> [Your instructions] Print the lines of the data exactly, starting at the line that contains "Switch to the Similarity matrix tab" and continuing through the end of the data. Do not include the pictures in your answer.

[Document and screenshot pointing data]
○ ○ ○ ○ ○ ○ ○
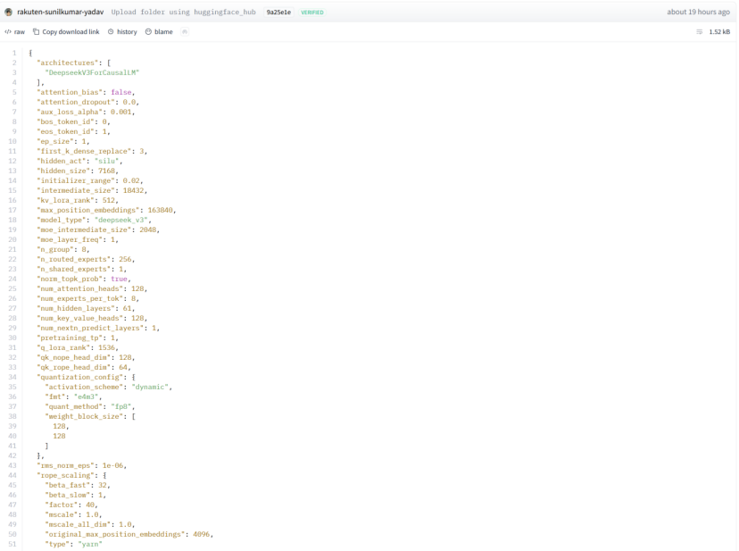The height and width of the screenshot is (551, 739).
Task: Select line number 34 for quantization_config
Action: (13, 379)
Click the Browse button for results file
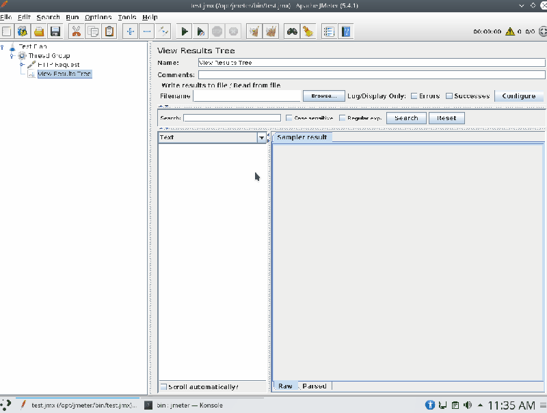This screenshot has width=547, height=413. point(323,96)
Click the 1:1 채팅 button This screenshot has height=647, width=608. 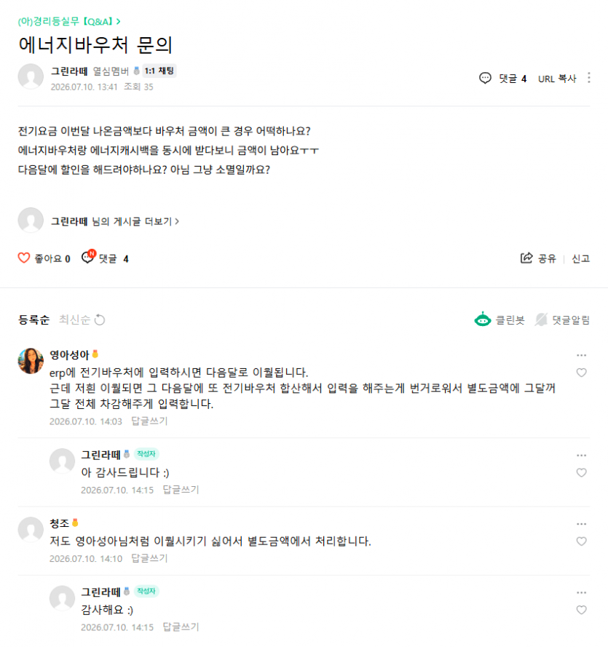[x=159, y=71]
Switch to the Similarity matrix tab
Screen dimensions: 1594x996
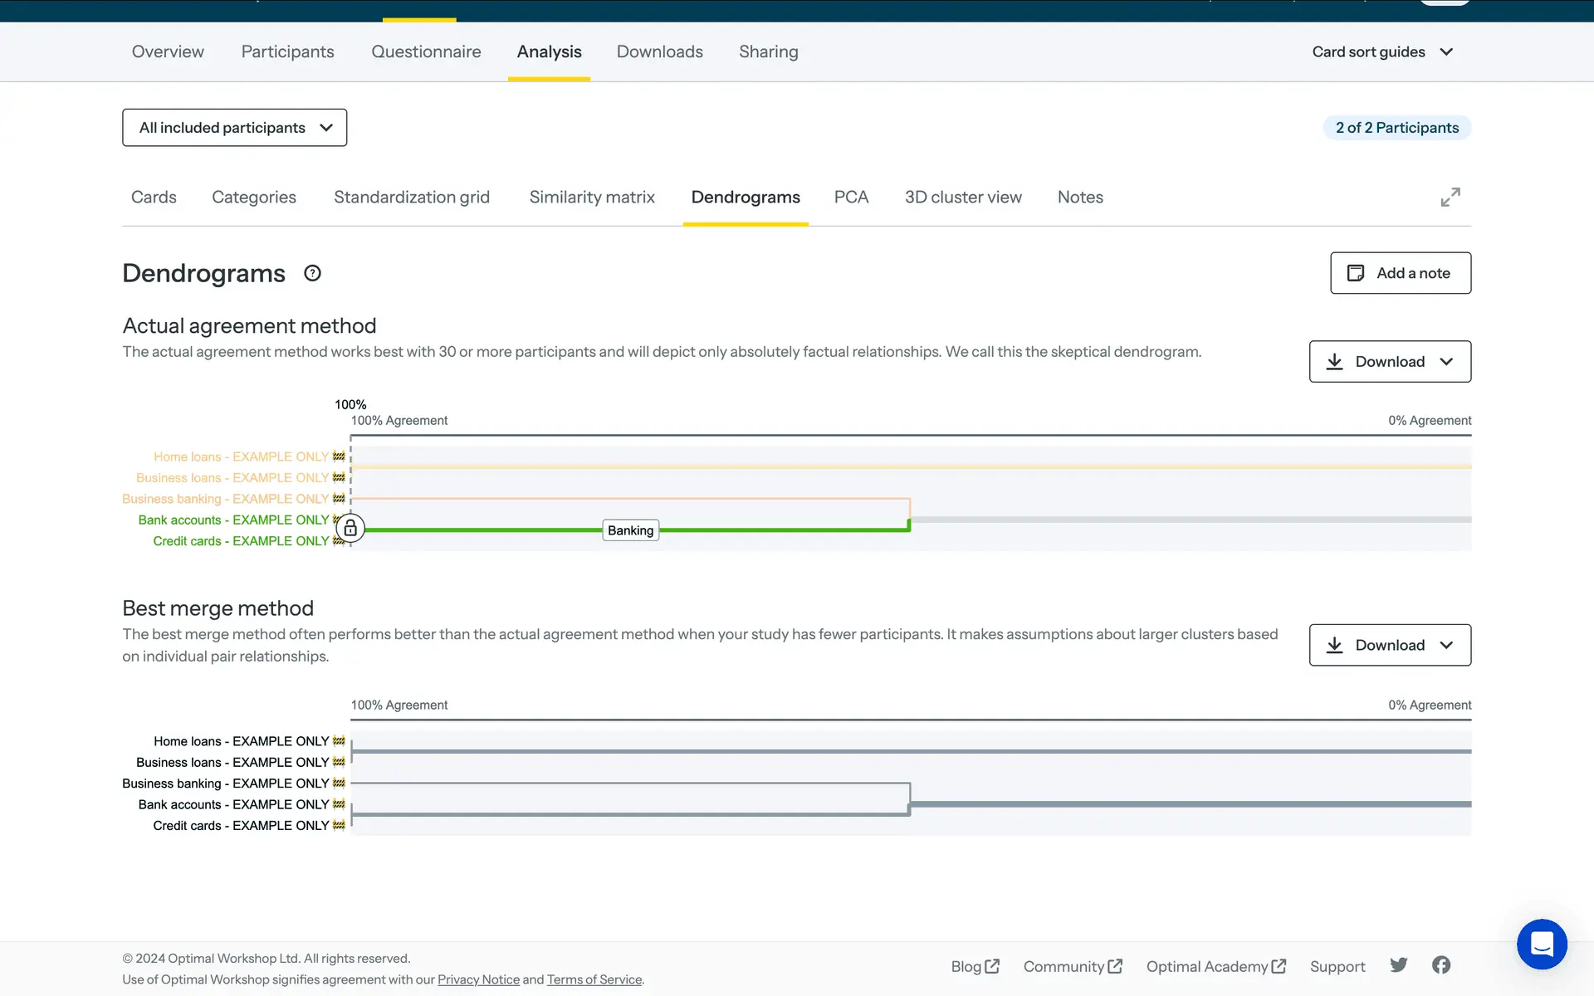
○ ○ ○ ○ ○ ○ ○
> [Output of the task]
Switch to the Similarity matrix tab
Screen dimensions: 1594x996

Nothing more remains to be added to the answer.